I hardly ever thinK about the base window system in my rasterization application. Now that I want to investigate finding fps of a full screen application, I have to dig into the windowing.
I use Qt to create an aplication window. Qt probably calls Windows window manager (DWM 1.2) api which composes with the desktop and other app windows to a framebuffer calls Windows DXGI base window system api to blit the framebuffer to the gpu. The main idea at every level is you copy from one framebuffer to the back buffer of another. It's no wonder there is so much latency in today's non-vr games because of the 3 levels of framebuffer just to present a finished frame.
I was trying to figure out how to measure fps. Tracking the times for framebuffer swap at one of the 3 levels of framebuffers is sufficient to find the average frame times of frames over a second. Common fps counters like Fraps today tracks the times for buffer swap between first 2 levels. (1) However, this may not be a good indicator of performance. In non-vsync mode, the front buffer may be swapped out before the full refresh period but the next frame is displayed for more than 1 full refresh period. In Vsync mode, the second frame is displayed after the first frame is fully displayed but stays displayed for more than 1 monitor refresh. Graphic driver teams and I'm game engine programmers are trying to optimize against this exact case. I can speculate the changes could include the final glDraw* call for the frame submit the gl calls to command buffer even if it's lower than the ideal amount of gl* calls, so the current frame can be finished asap instead of waiting on partially the next frame's gl* calls. "Issuing a command to the internal rendering command buffer can be a fairly slow process, due to a CPU transition (on x86 hardware) out of protected mode and into unprotected mode. This transition eats up a lot of cycles, so if the internal driver can store 30 rendering commands and then issue all of them with only one transition, this is faster than making one transition for each of the 30 rendering calls." (2) In other words The delay to go from user mode to kernel mode so the delay is shared amongst more gl* commands.

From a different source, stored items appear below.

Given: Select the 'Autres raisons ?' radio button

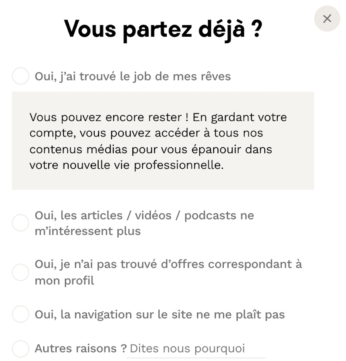Looking at the screenshot, I should pos(20,348).
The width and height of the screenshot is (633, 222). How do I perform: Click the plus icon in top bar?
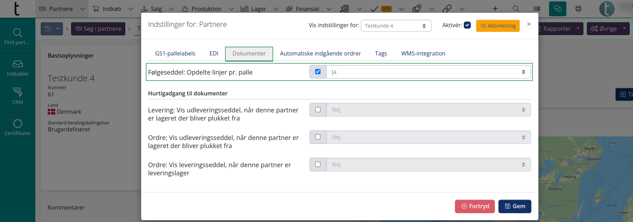pos(495,9)
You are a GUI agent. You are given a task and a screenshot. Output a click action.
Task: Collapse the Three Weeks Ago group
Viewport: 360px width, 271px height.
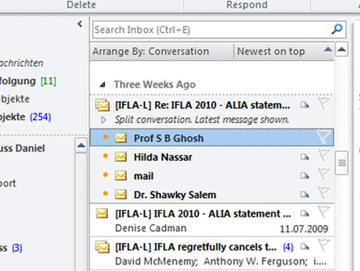click(x=103, y=85)
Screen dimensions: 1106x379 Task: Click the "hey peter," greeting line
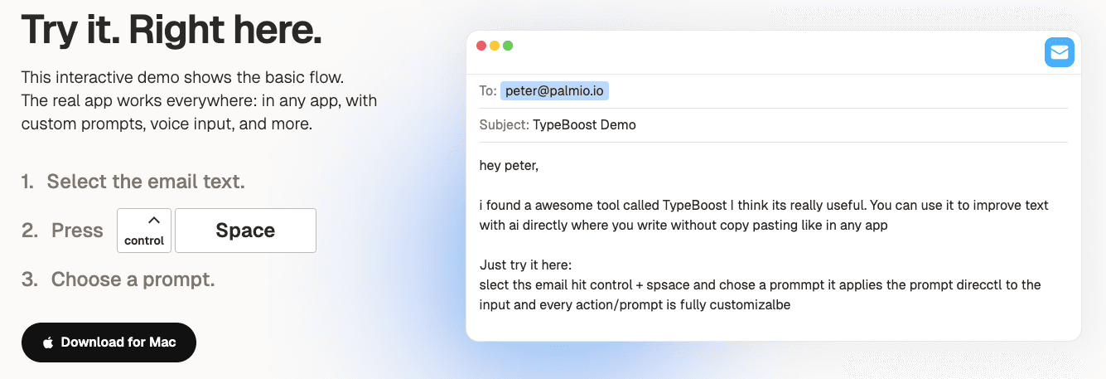point(509,165)
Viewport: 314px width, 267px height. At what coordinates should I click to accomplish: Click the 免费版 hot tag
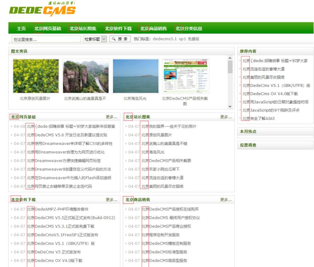tap(193, 39)
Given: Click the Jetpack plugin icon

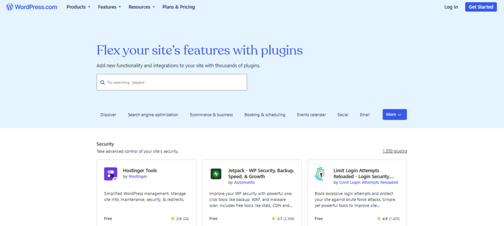Looking at the screenshot, I should coord(216,173).
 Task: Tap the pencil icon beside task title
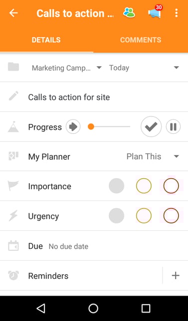(x=13, y=96)
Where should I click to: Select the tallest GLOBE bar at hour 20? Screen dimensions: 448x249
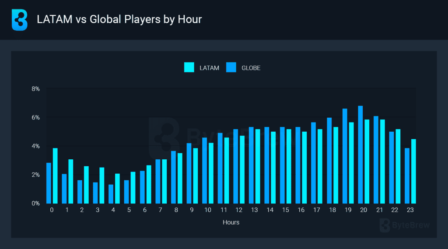click(361, 154)
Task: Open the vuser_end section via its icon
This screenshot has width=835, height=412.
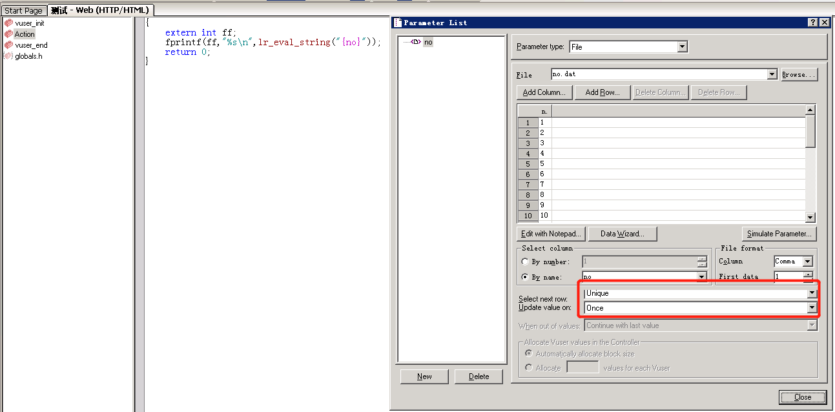Action: click(8, 45)
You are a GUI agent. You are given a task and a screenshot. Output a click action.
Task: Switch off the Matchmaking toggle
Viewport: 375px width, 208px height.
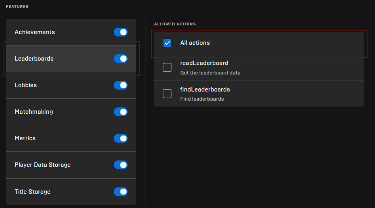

So the best measure of performance is tracking the times of hatdware framebuffer swap at the end of the gpu pipeline where the content to the display is read from. If the gpu architecture can obtain this information in its memory, then the software team can come up with heuristics that adjusts the number of frames queued and other settings for maximum performance. Fcat, Currently, to have compatibility with all graphic cards, the frame data to the display is analyzed to determine the number of gpu frames are in one display frames and time until the next new frame.
(1) http://www.anandtech.com/show/6862/fcat-the-evolution-of-frame-interval-benchmarking-part-1
(2) https://www.opengl.org/wiki/Synchronization